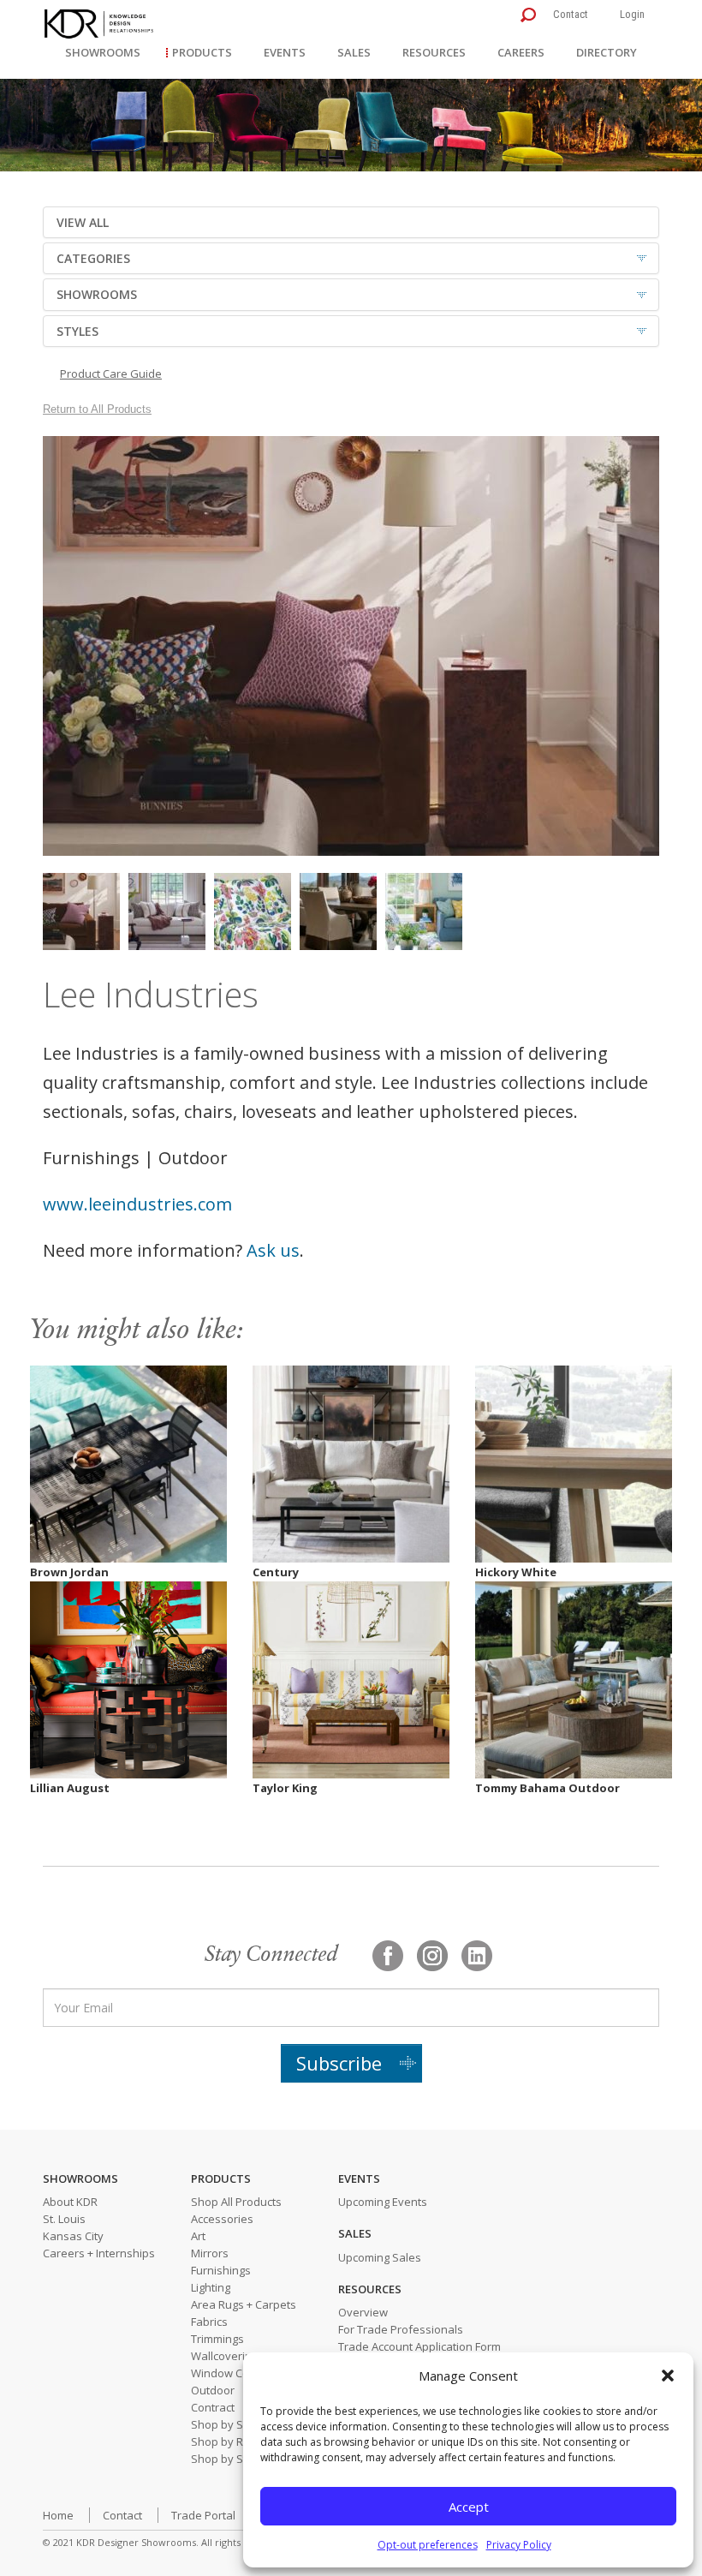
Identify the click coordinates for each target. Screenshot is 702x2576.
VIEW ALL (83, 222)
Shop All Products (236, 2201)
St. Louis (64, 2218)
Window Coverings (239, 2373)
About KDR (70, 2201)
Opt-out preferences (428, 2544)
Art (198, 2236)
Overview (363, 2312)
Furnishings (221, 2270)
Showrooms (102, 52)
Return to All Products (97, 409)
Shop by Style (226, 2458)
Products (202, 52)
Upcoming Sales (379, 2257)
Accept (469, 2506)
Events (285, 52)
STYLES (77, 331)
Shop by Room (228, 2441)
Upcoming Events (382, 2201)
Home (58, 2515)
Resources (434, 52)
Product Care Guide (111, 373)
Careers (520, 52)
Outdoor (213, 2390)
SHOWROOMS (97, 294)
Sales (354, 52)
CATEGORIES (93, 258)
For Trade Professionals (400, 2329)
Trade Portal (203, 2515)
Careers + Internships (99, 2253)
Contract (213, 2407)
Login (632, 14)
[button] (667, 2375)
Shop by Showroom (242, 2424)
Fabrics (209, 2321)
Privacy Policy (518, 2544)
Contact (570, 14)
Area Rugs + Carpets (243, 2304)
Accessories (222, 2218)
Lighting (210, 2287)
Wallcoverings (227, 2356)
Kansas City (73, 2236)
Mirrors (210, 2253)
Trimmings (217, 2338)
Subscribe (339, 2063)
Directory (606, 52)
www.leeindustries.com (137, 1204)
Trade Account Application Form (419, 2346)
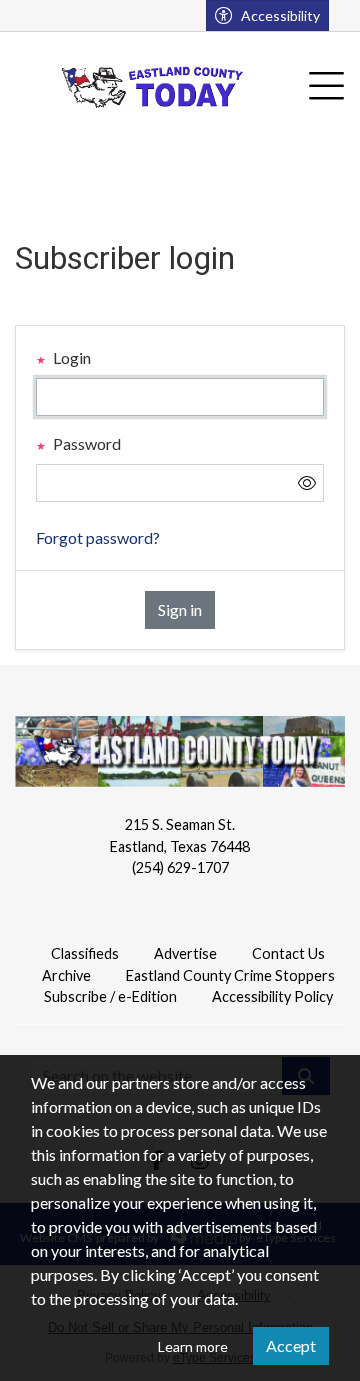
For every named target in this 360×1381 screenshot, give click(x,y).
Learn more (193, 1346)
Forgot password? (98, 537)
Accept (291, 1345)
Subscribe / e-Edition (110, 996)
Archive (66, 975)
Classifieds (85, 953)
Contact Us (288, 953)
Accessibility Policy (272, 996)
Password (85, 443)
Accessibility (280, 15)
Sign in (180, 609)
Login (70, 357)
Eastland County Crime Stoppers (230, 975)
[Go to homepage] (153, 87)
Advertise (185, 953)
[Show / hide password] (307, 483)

TASK:
The expected output is a verbatim retyping of each line from the one with "Archive (66, 975)" to the end of the listing above, with both end lines kept and nothing added.

WRITTEN SOLUTION:
Archive (66, 975)
Classifieds (85, 953)
Contact Us (288, 953)
Accessibility Policy (272, 996)
Password (85, 443)
Accessibility (280, 15)
Sign in (180, 609)
Login (70, 357)
Eastland County Crime Stoppers (230, 975)
[Go to homepage] (153, 87)
Advertise (185, 953)
[Show / hide password] (307, 483)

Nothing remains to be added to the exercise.